Courtesy of WestPalmBeach.com
Categories
Acting

… And Then You Open

In 3000 years of theatre no one has yet come up with a better way. There’s a fortune to be made when they do.

You rehearse. You rehearse some more, then you technically rehearse and you drink too much coffee. Then you have a production week complete with long days, previews, coffee, tweaks, adjustments, new ideas, things you should have thought of before, oh, and coffee.

And then in an unholy melange of caffeine, nerves, uncertainty, mid hysteria, anticipation and fatigue … you open.

We opened last night.

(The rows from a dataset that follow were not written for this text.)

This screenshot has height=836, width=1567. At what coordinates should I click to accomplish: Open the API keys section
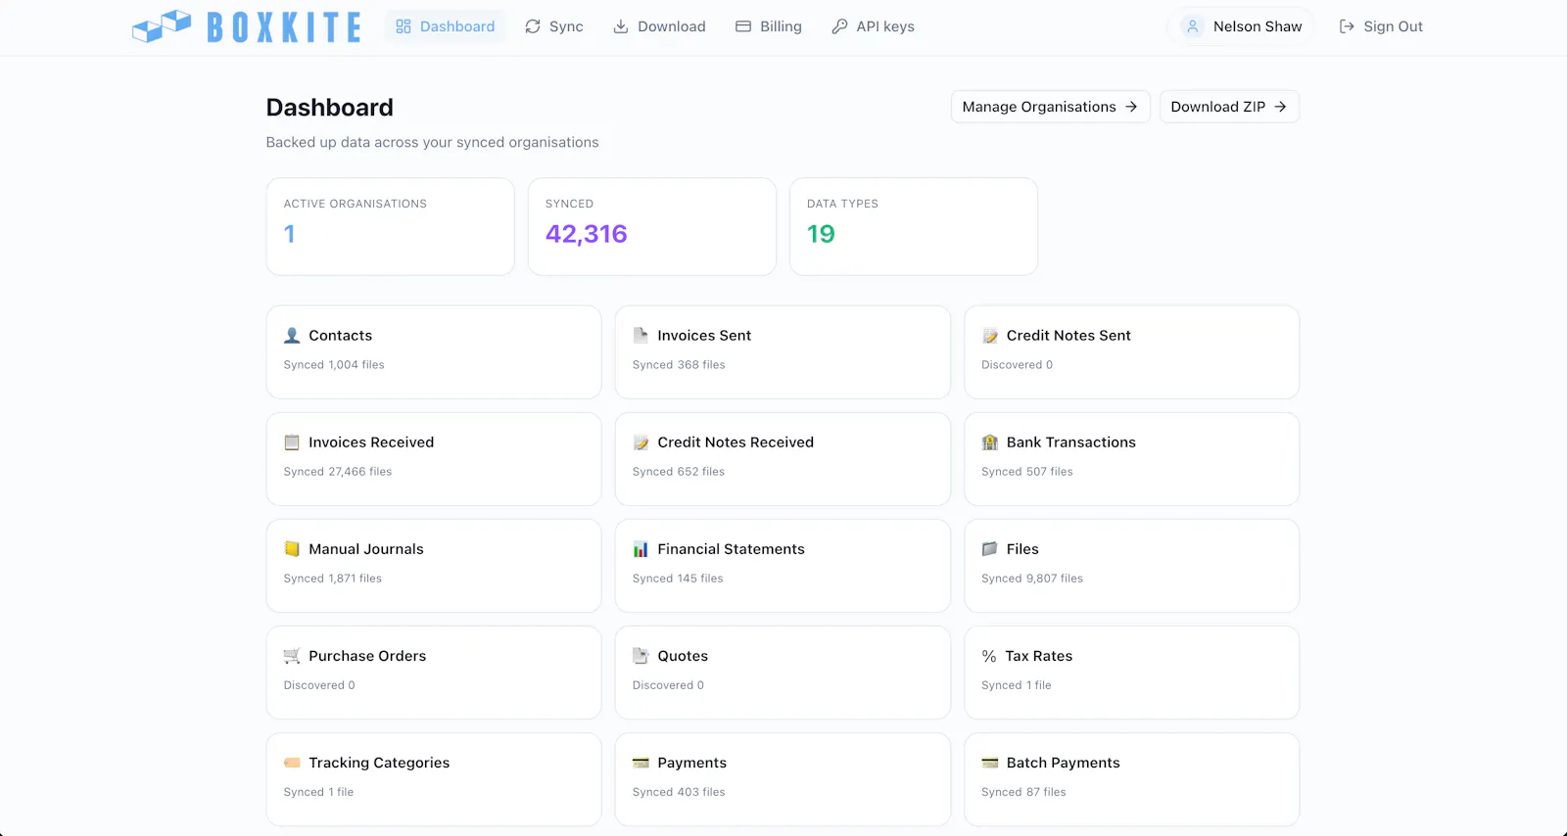[x=873, y=26]
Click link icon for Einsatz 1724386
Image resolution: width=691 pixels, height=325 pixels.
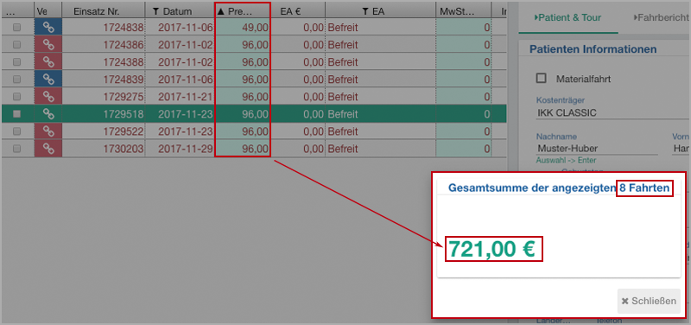point(48,45)
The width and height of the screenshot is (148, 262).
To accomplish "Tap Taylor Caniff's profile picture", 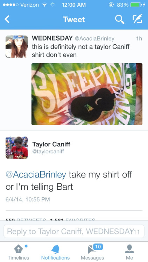I will tap(16, 147).
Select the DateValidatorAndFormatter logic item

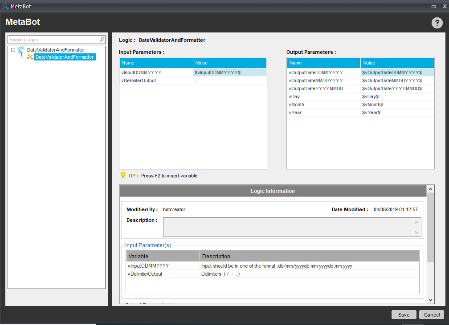tap(65, 57)
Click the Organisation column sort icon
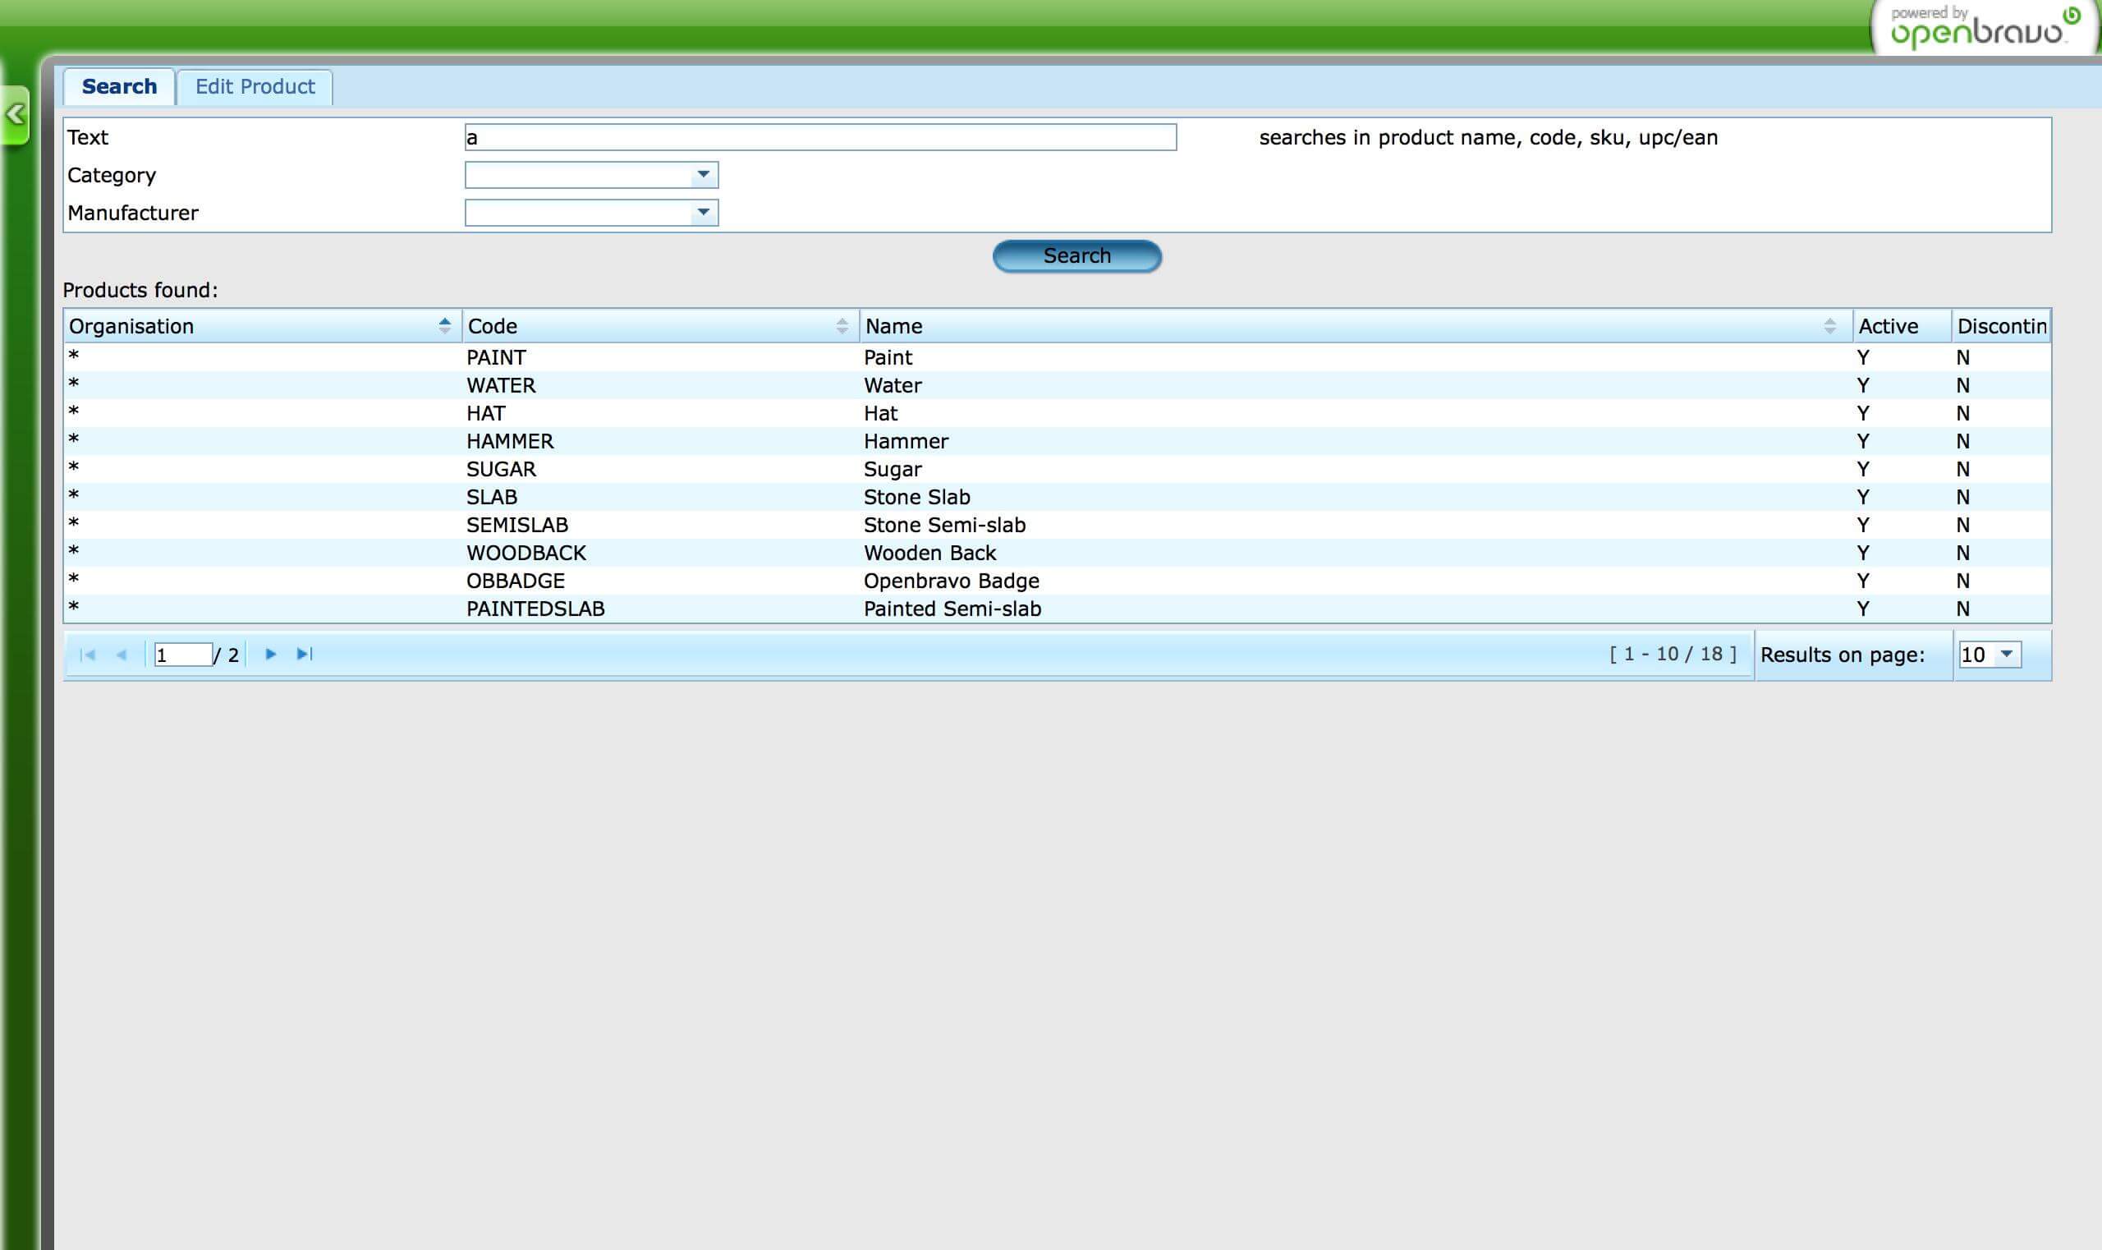Screen dimensions: 2102x1250 (445, 324)
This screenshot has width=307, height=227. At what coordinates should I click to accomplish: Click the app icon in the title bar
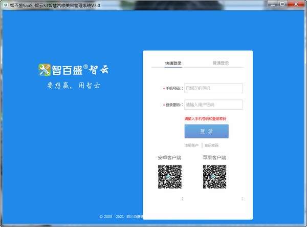coord(5,4)

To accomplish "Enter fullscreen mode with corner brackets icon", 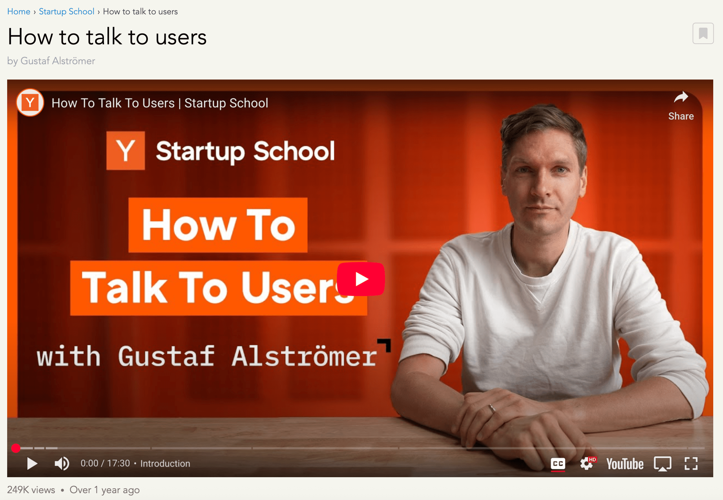I will tap(691, 463).
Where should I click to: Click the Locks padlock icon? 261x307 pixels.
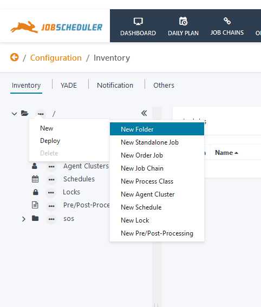(x=35, y=192)
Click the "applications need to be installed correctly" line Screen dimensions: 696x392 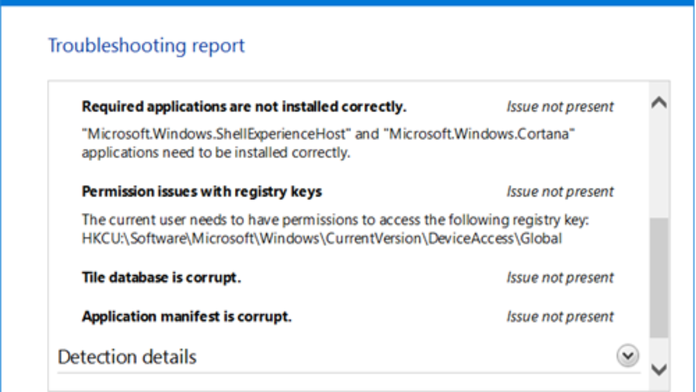click(216, 153)
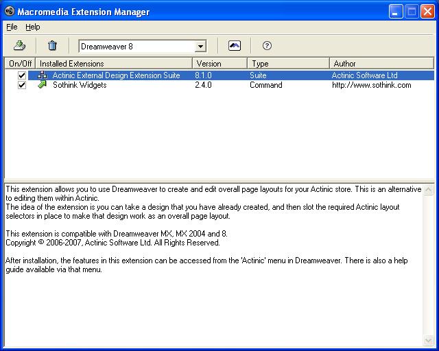
Task: Uncheck the Actinic External Design Extension checkbox
Action: (x=22, y=75)
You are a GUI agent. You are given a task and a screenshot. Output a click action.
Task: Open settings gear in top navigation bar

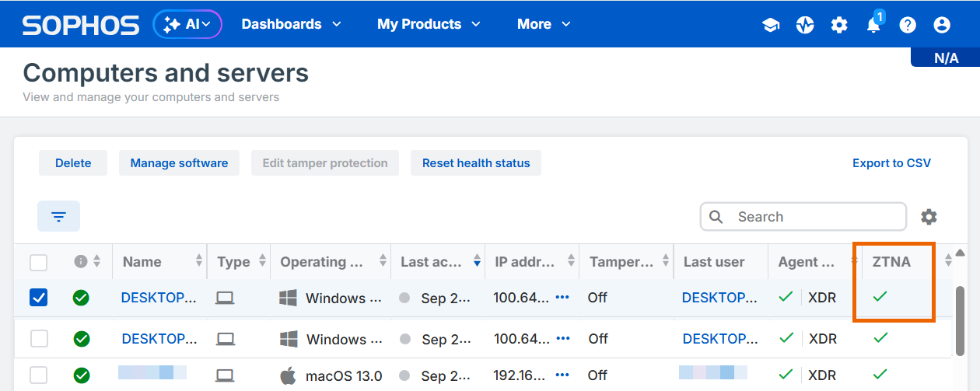pyautogui.click(x=839, y=25)
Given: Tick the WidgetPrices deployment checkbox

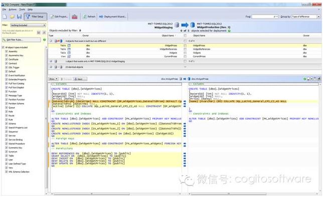Looking at the screenshot, I should coord(185,46).
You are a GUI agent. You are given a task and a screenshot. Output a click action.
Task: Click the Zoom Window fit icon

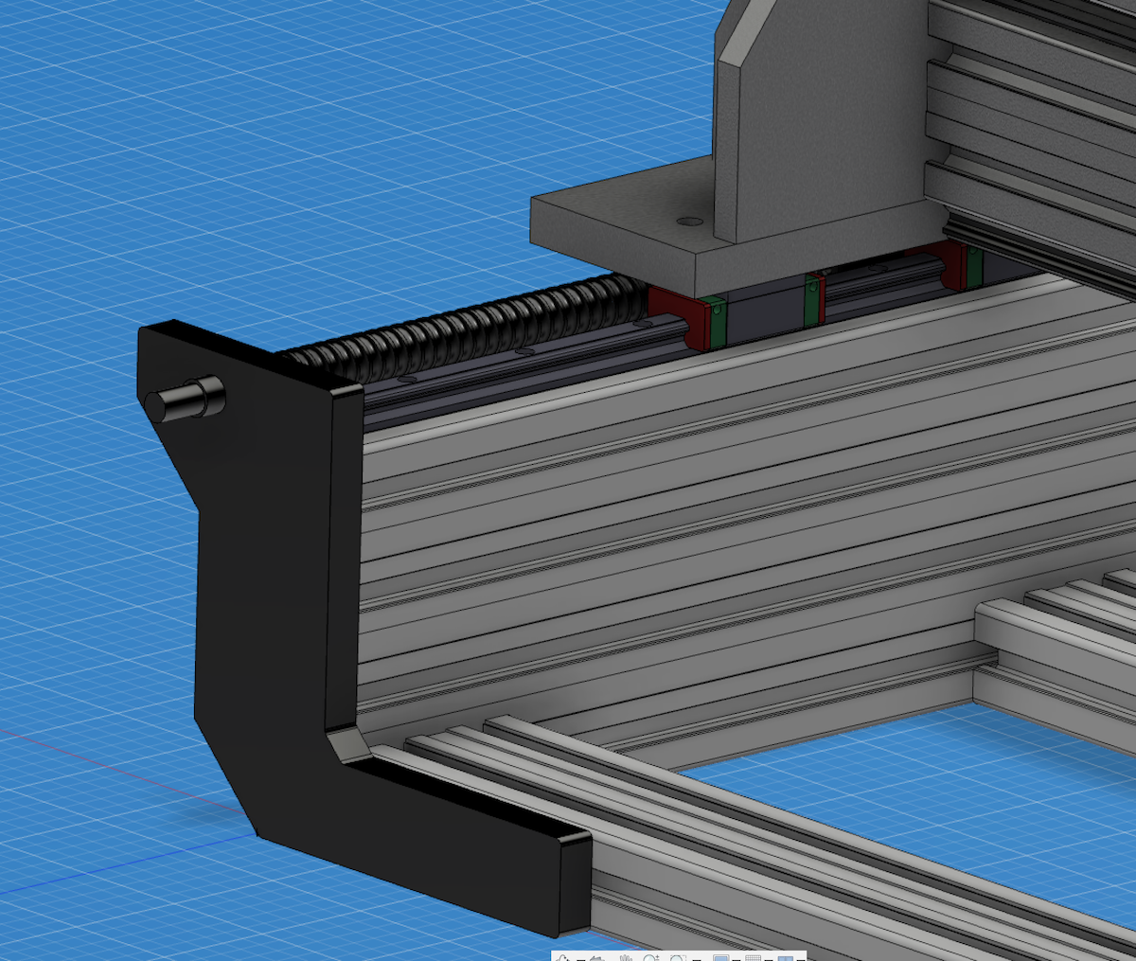pos(677,958)
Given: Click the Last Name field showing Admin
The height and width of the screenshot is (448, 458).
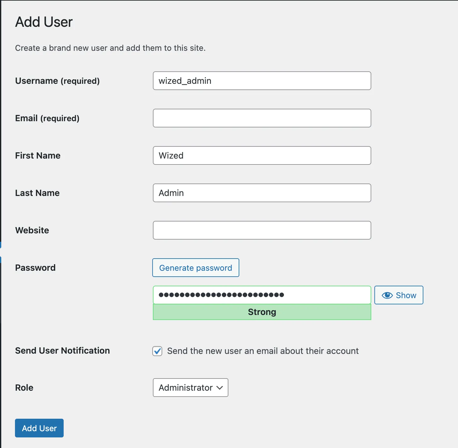Looking at the screenshot, I should click(x=262, y=193).
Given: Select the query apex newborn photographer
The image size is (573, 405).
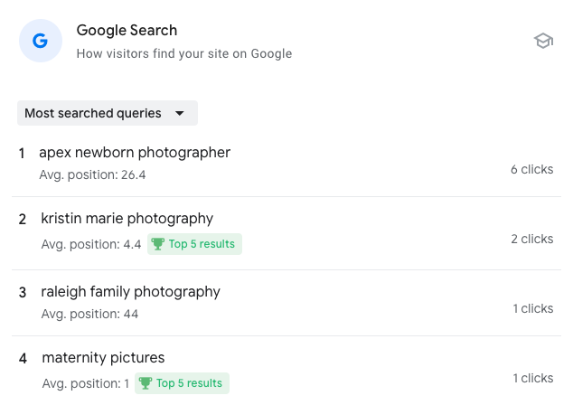Looking at the screenshot, I should pos(135,153).
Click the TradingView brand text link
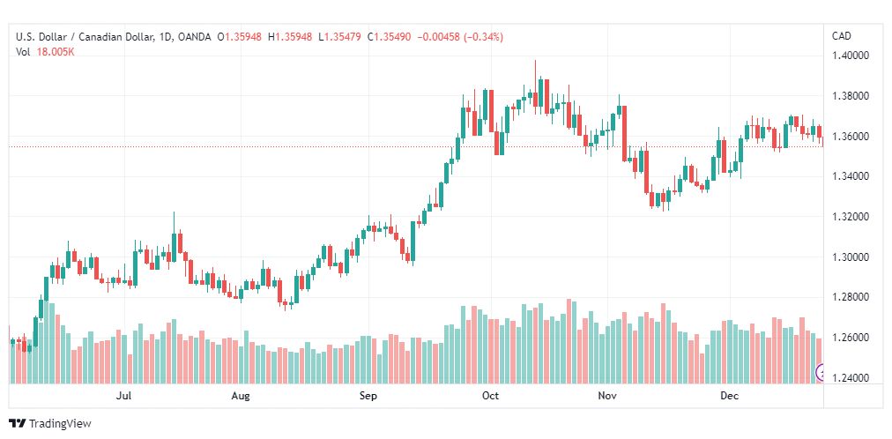Image resolution: width=892 pixels, height=439 pixels. pos(60,424)
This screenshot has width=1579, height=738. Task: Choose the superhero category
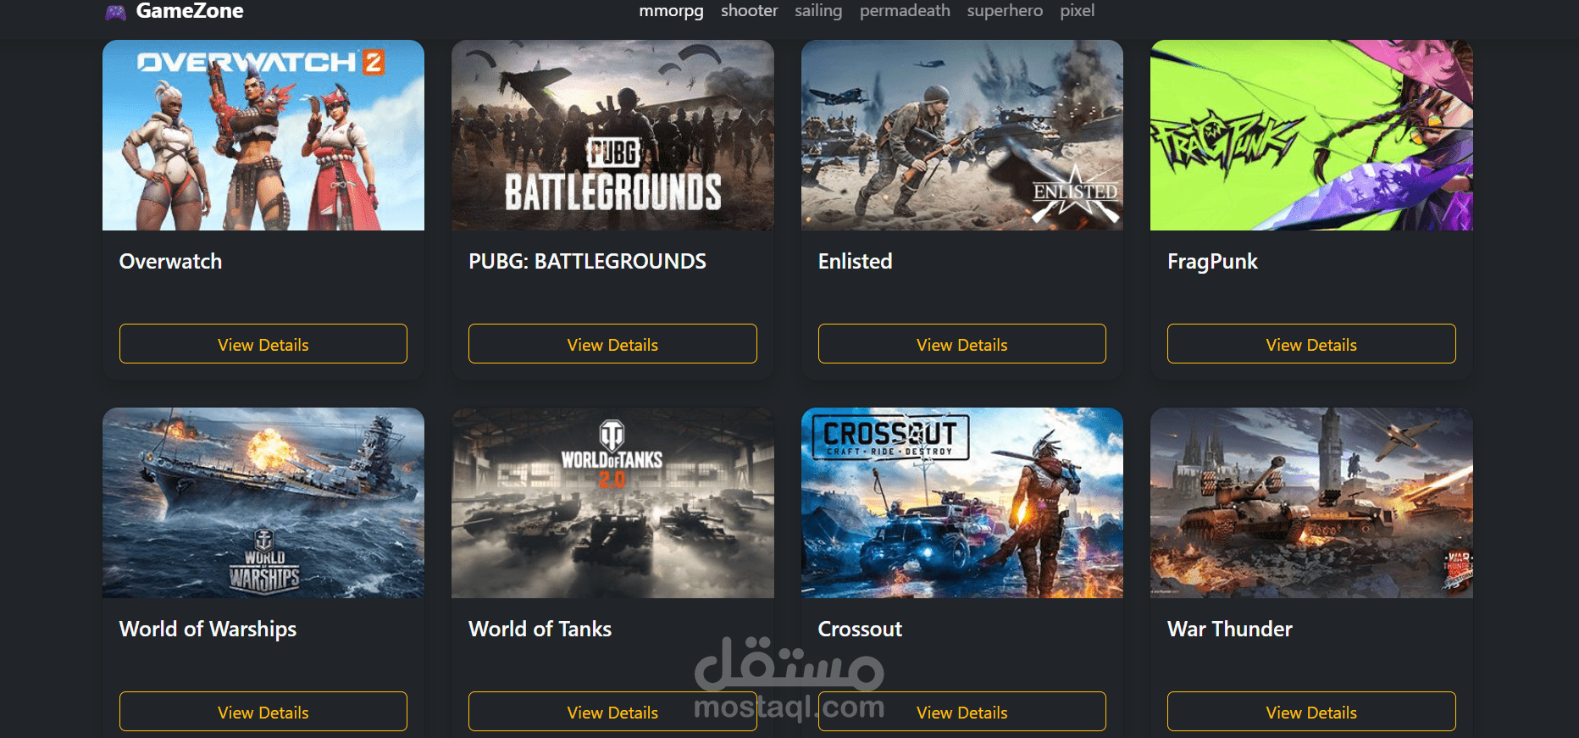1005,11
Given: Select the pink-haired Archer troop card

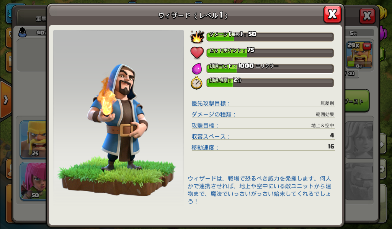Looking at the screenshot, I should pyautogui.click(x=33, y=181).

Come and see us if you’re nearby!

 

Categories
Acting

The ‘Ould Country

We can’t all be Irish.

The next best thing is to go to Ireland and drink, in this order, some Guinness, some whiskey, some po’teen; preferably while attempting conversations on the greats of Irish literature – in no particular order; George Bernard Shaw, W. B. Yeats, C. S. Lewis, Miles Na Gopaleen (aka Flann O’ Brien), Sean O’ Faolain, Edna O’ Brien, Oscar Wilde, Samuel Beckett, Hugh Leonard, Brendan Behan, J P Donleavey, and James Joyce – to name but a few, and we haven’t got all day, but you’ll find literary discussion widely available. There is something in the water, the Guinness, the Whiskey, the Po’teen.

You can also watch films like, The Guard, The Field, and if you really want to slow things down, The Man of Aran.

My own antecedents John and Mary McPhillamy of Irish extraction were transported from Scotland to Australia in 1816 for making whiskey without a license – surely a crime in name only. But I digress.

If you can’t get yourself to Ireland, the next best thing is to get yourself into an Irish play. I’m in one now. It’s called The Cripple of Inishmaan and it’s by Martin McDonagh. And we’re doing it in Florida. An Irish play written by one of London, England’s best dramatists of Irish descent, in West Palm Beach, FL, USA. It seems so obvious doesn’t it? Surely just a question of who gets there first.

Mind you, this from Palm Beach Dramaworks, the theatre with the stones to have lately staged Tom Stoppard’s Arcadia, you know, the one, along with much of Stoppard’s work that requires audience members to be educated to doctorate level.

You don’t need a degree to enjoy this one; and if you don’t do booze, and can’t take on a pre-show po’teen, never mind, the play itself is sure to nudge open the doors of perception in the way that theatre can from time to time.

Oh, and the cast is brilliant.

My love affair with Florida continues.